It is no coincidence that many of my earliest memories involve the game I fell in love with as a child. At three years old, I was watching my dad coach youth soccer. By the age of four, I was kicking a ball around with no other motive other than the pure, unbridled joy of it. At five, I lost my first tooth in a post-match donut on a field that I would play on for years to come. At home, I remember sitting on the couch in awe watching the speed and power of Thierry Henry, the ferocity that Rio Ferdinand brought to every tackle, the acts of sorcery that Lionel Messi would pull off with the ball seemingly glued to his foot. As I grew older, my obsession with the players, the clubs and the game only intensified.

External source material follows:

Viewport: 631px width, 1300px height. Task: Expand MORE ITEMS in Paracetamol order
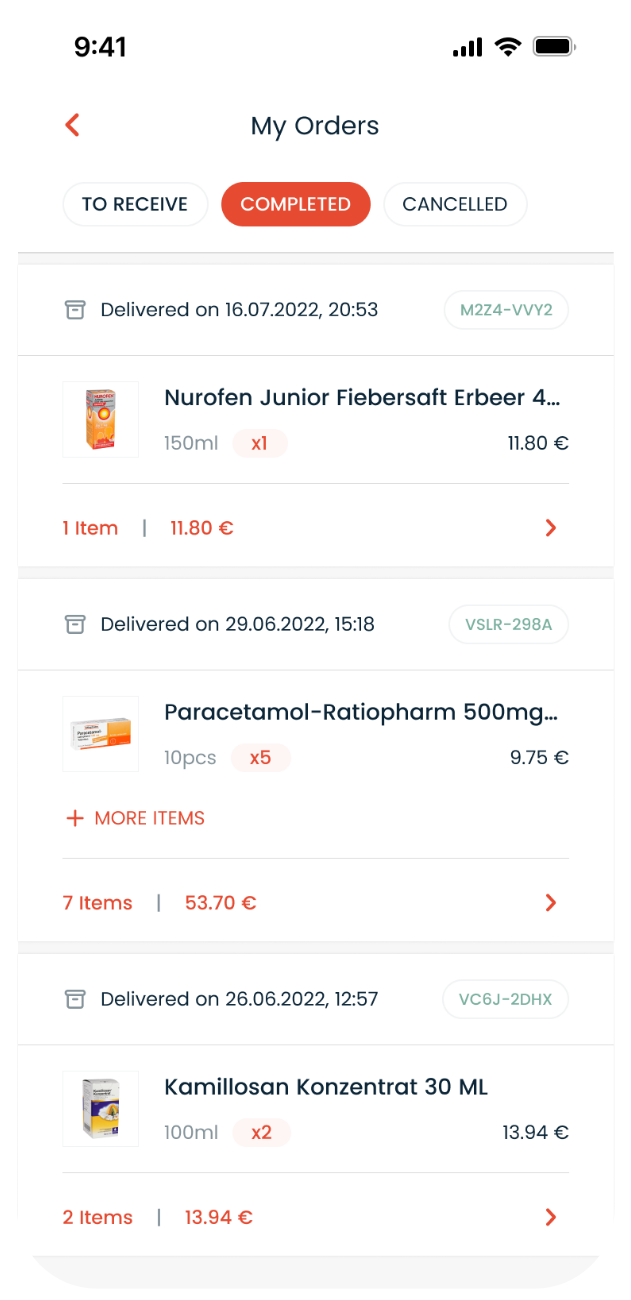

The game as I remember it then, however, is nothing like I’m experiencing it now. I’m still in awe—but now, it’s at the vile acts of hate that seem to be here to stay. Intolerance is a global problem and one that isn’t distinct to any one particular corner of the world. Its manifestation in the world’s game is no surprise to me. But I have been amazed by it as of late. Amazed that it has become so prevalent. Amazed that I now watch, sometimes cringing in anticipation that some black player or Jewish player or anyone considered different by fans might be abused.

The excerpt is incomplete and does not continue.